**Request A:** Output the lines of the dataset excerpt entries as a JSON list of strings, one string per line with blank lines omitted, covering the lines from the one containing "1200x819 pixels. Task: Click" through the end of the entries, inclusive. Leave the pictures out of the answer.

Now is the time for Berlin-based Primestar to move into the luxury hotel space. Enter the June Lux brand.
Roland Rausch, chairman and co-owner of Primestar, said in an interview that June Lux is the culmination of four to five years of work to help reset the firm’s hotels platform.
Owner-operator Primestar manages hotels on behalf of international-branded firms and its own stable of June-branded hotels it launched in 2022. The brand includes the boutique June Six and aparthotel-style June Stay.
“Three or four [June Lux] deals are nearing completion,” Rausch said.
The target locations are markets “in which there are either few 5-star hotels or there are hotels [of that level] that are old school,” he said.
Primestar approaches both its owned and franchised portfolio with the mindset of how to secure opportunities that maximize cash flow and add value, he said.
For June Lux, the employment of digitization is not about losing luxury aspects.

**Dataset excerpt:**
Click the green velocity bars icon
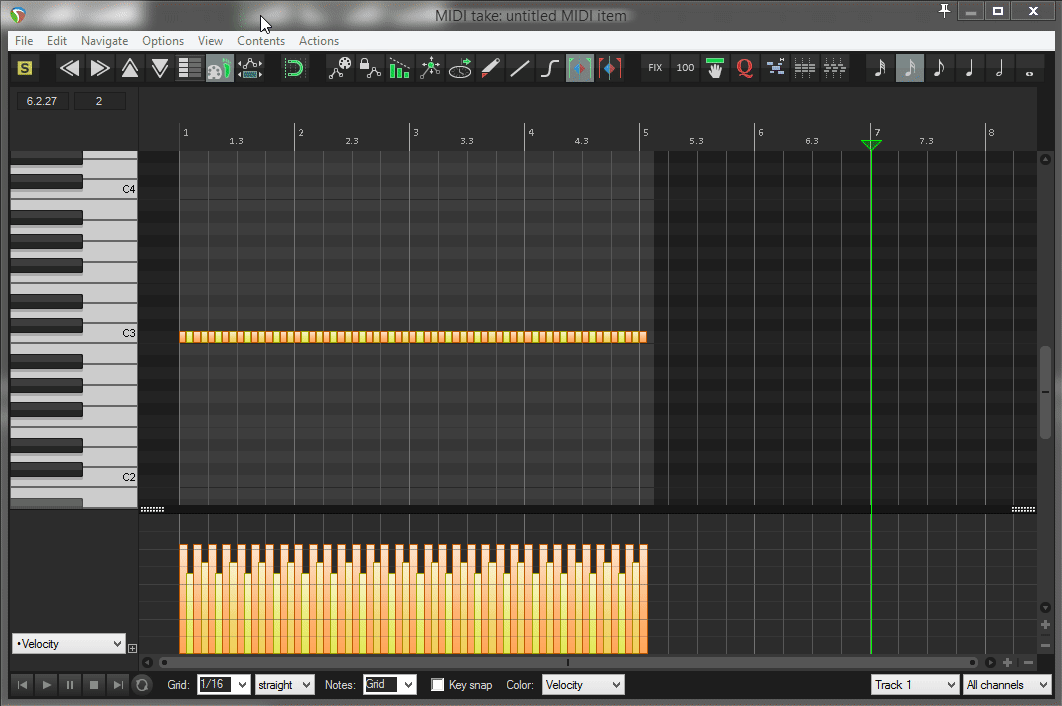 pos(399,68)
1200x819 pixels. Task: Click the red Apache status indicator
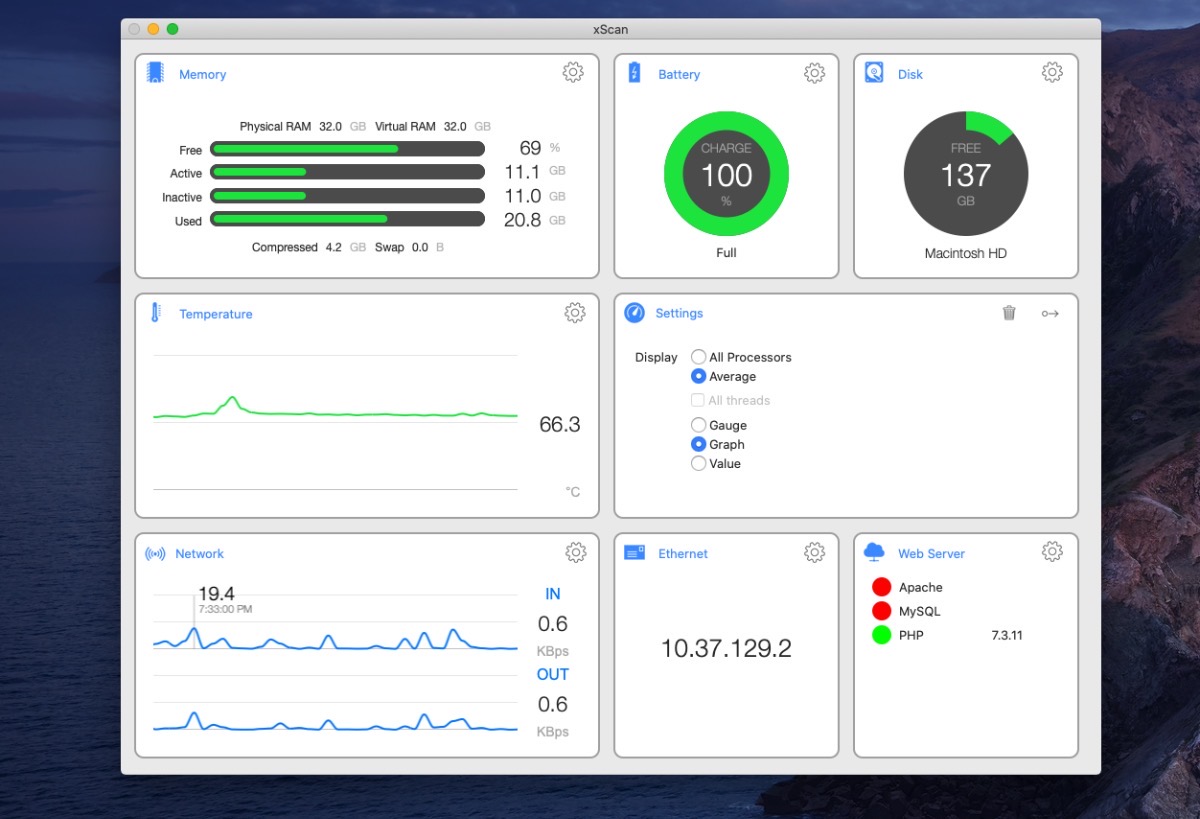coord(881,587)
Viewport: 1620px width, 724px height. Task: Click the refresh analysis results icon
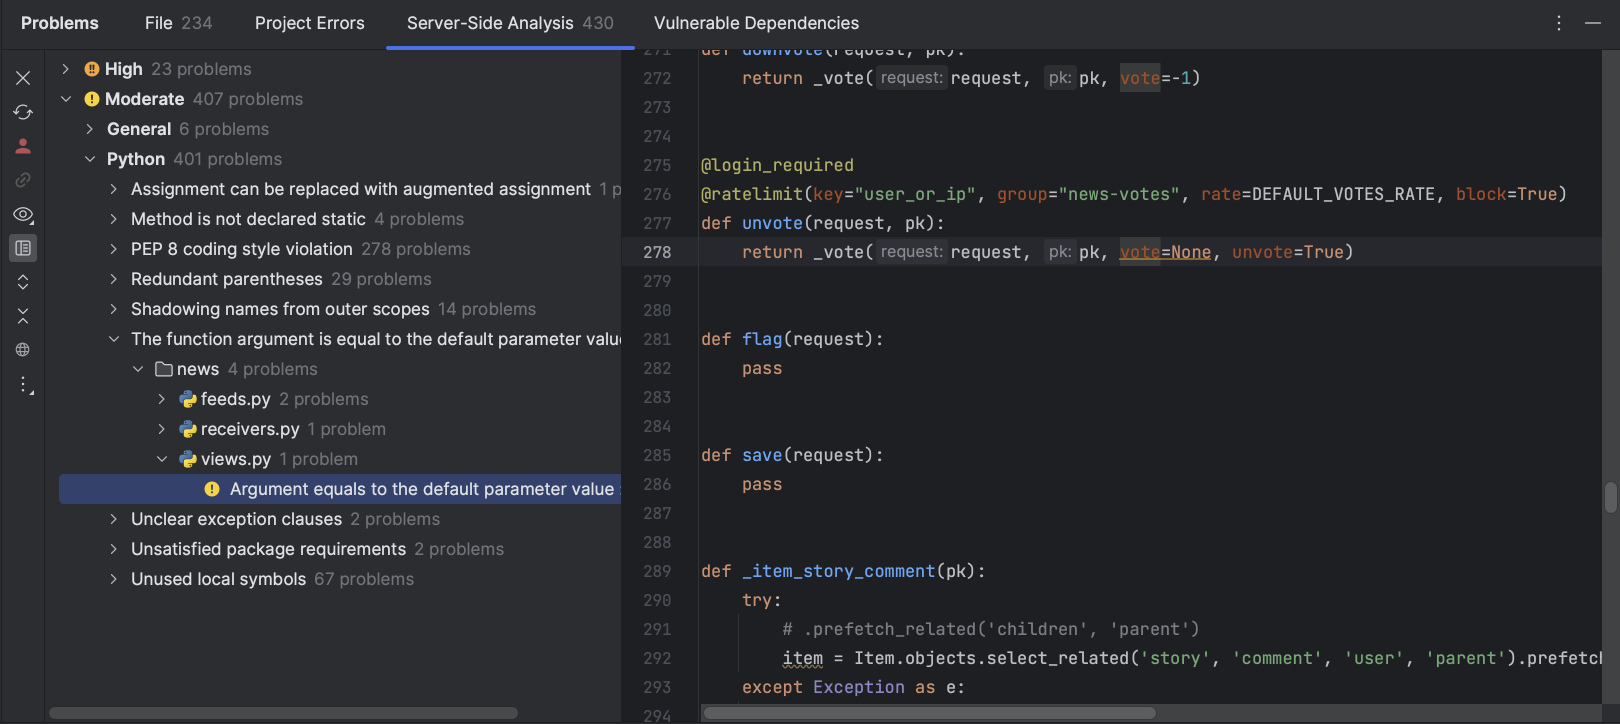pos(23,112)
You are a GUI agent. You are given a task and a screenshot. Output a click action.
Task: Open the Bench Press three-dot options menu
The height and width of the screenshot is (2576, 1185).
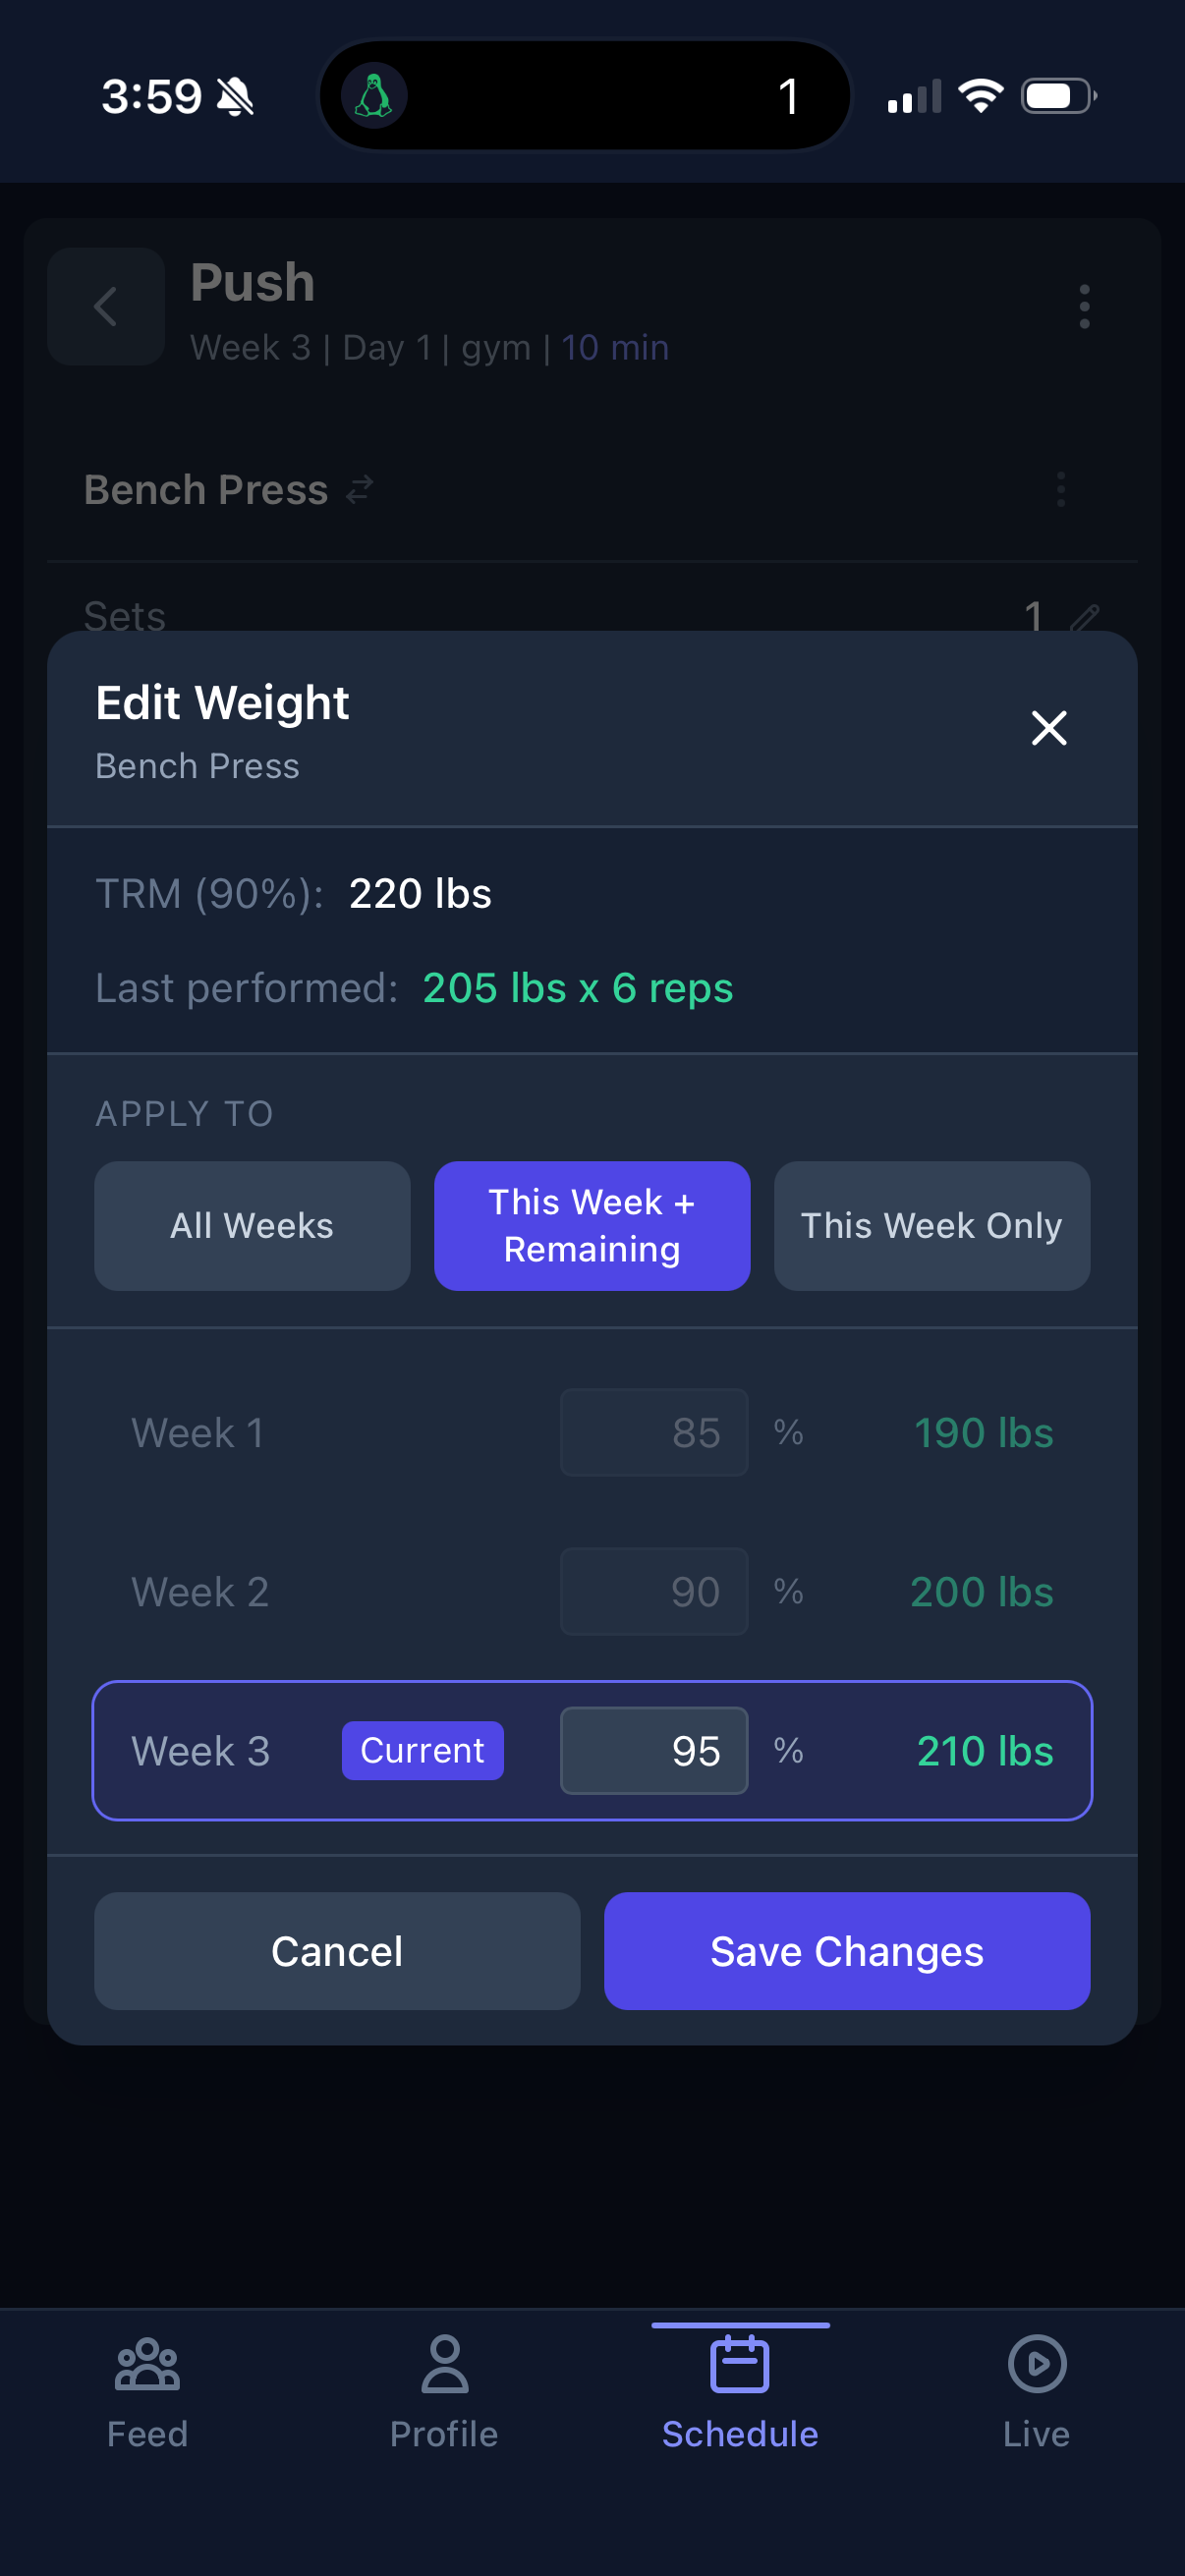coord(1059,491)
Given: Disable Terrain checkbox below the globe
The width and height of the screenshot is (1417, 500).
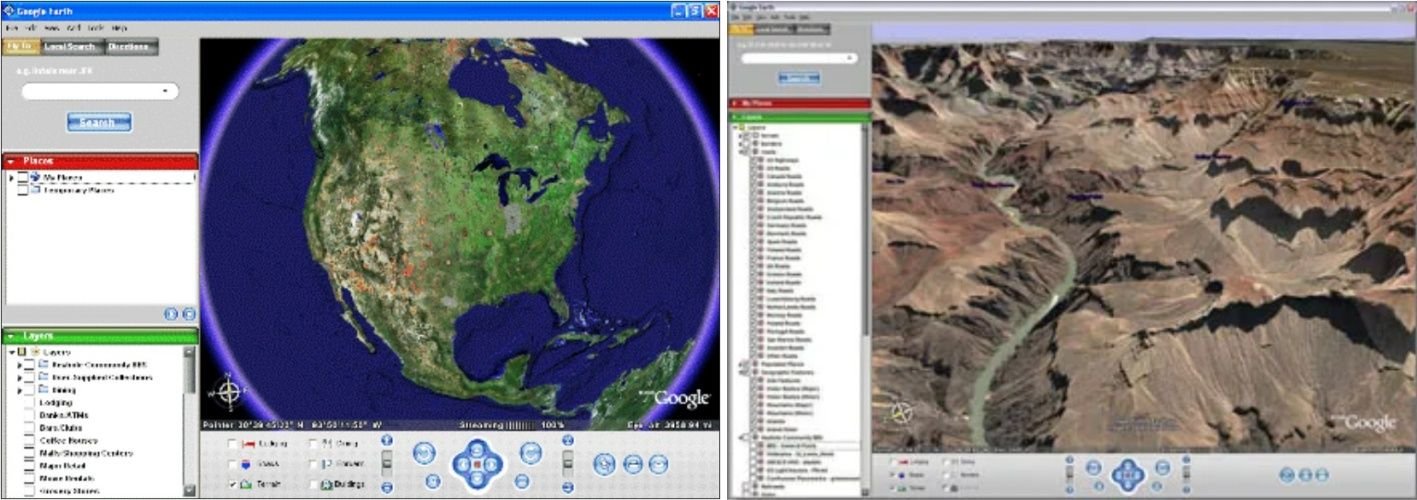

**Request B:** List every two-word brand name that appears in the Primestar article.

**Right answer A:**
[
  "1200x819 pixels. Task: Click the red Apache status indicator",
  "coord(881,587)",
  "Viewport: 1620px width, 724px height. Task: Click the refresh analysis results icon",
  "pos(23,112)",
  "You are a GUI agent. You are given a task and a screenshot. Output a click action.",
  "Task: Open the Bench Press three-dot options menu",
  "The height and width of the screenshot is (2576, 1185).",
  "coord(1059,491)",
  "Given: Disable Terrain checkbox below the globe",
  "The width and height of the screenshot is (1417, 500)."
]

**Right answer B:** June Lux, June Six, June Stay